9. Rewards: Learning and contacts will provide substantial rewards.
10. Contingency Plan: None needed. No possibility of failure.
D. David Forest should not get more involved in marketing at this time. He employs a Sales Manager and a Marketing Manager and he should allow them to do their jobs. He should give them more work to do, as outlined above in Action Programs A and B. It is not necessary to hire an Operations Vice President because David is doing that job already and he is not inclined to spend enough money to hire a competent person. Forest's tendency to read the mail and to respond to customer complaints personally is not a weakness, even though he sees it that way. Customers probably appreciate the personal attention of the company's president and David is always informed of problems in the company-customer relationship. This motivates employees to prevent problems and enables Forest to direct corrective actions.
VIII. Evaluating Programs and Selecting the Best Ones
A. Evaluation of the "Polaris Program."
1. The required resources are available.
2. This approach is the most direct way of achieving long term success for he Polaris motor control. The price cut approach suggested by Steven Michaels will provide some quick sales but no continuing effort to insure success of the product.
3. If this approach works, it may also be tried with other products to help reduce the excess inventory and the accompanying interest expense.
4. The recommended action programs are not directly related.
5. This Action Program should be implemented as soon as possible.
B. Evaluation of the "New Ventures Program."
1. The required resources will become available after Program "A" is implemented.
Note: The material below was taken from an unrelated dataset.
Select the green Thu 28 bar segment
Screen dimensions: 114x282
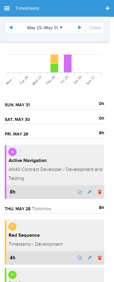point(54,68)
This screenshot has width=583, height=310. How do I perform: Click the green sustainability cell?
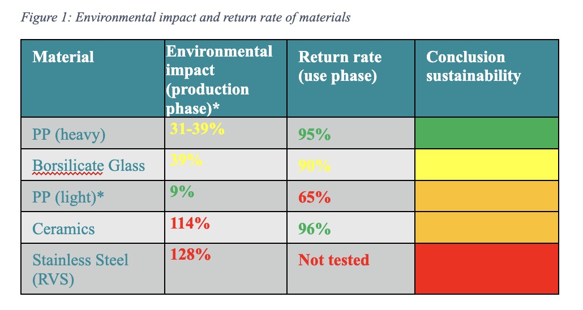[486, 133]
2. This approach is less risky than the method the company used for developing the Polaris motor control.
3. This method will help to achieve the top rank objective.
4. The recommended action programs require the same resources.
5. This Action Program should be implemented after Plan "A".
C. Evaluation of the "Executive Development Program."
1. The required resources are available.
2. There are no risk or bad side effects associated with this program.
3. This program will be very helpful to achieving the selected objective.
4. This Action Program will help all other Action Programs.
5. This Action Program should be implemented as soon as possible.
D. Program D simply requires David Forest to delay indefinitely his search for an Operations Vice-President and to permit Steven and Laura to perform their duties. The plan requires no new resources nor does it impact any other programs. It should be implemented immediately.